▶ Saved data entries
========
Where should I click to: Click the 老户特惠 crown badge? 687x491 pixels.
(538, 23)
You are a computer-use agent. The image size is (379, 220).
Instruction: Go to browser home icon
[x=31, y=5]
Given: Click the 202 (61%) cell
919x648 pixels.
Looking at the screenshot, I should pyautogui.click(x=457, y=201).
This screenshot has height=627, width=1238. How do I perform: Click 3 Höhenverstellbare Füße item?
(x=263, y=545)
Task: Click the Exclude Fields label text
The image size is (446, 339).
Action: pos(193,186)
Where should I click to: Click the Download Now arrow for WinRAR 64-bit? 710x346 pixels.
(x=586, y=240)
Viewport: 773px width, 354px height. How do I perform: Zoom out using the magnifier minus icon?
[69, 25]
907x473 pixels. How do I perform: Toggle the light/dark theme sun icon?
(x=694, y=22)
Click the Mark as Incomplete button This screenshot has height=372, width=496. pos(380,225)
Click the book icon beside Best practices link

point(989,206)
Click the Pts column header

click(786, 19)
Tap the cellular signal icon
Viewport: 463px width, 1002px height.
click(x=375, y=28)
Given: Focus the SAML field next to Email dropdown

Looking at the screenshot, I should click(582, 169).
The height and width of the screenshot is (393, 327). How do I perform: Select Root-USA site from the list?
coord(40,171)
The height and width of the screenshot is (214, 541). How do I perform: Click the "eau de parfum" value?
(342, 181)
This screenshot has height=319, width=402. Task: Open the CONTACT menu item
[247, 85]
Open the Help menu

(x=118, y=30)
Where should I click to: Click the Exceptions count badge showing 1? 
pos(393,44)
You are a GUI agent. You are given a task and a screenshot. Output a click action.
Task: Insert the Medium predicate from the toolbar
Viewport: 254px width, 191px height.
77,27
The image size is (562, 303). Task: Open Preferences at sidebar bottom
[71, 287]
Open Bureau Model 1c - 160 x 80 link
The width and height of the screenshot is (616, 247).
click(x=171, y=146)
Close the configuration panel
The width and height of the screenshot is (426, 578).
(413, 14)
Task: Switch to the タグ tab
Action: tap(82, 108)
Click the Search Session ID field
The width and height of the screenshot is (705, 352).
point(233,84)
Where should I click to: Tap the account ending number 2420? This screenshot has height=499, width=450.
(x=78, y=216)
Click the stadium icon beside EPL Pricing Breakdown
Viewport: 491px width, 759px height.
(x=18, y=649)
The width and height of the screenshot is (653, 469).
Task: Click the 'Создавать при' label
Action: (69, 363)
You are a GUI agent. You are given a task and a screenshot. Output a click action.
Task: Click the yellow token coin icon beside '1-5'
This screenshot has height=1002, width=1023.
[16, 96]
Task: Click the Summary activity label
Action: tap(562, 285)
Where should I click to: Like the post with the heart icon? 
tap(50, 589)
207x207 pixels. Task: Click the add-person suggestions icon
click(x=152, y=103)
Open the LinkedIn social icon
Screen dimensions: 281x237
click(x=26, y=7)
========
▶ Task brief
Could you reproduce, exactly, every line above from the line with "Open the Help menu" to the line with "Task: Insert the", and no other line? Both ends count.

▶ Completed exercise
Open the Help menu

(x=118, y=30)
Where should I click to: Click the Exceptions count badge showing 1? 
pos(393,44)
You are a GUI agent. You are given a task and a screenshot. Output a click action.
Task: Insert the Medium predicate from the toolbar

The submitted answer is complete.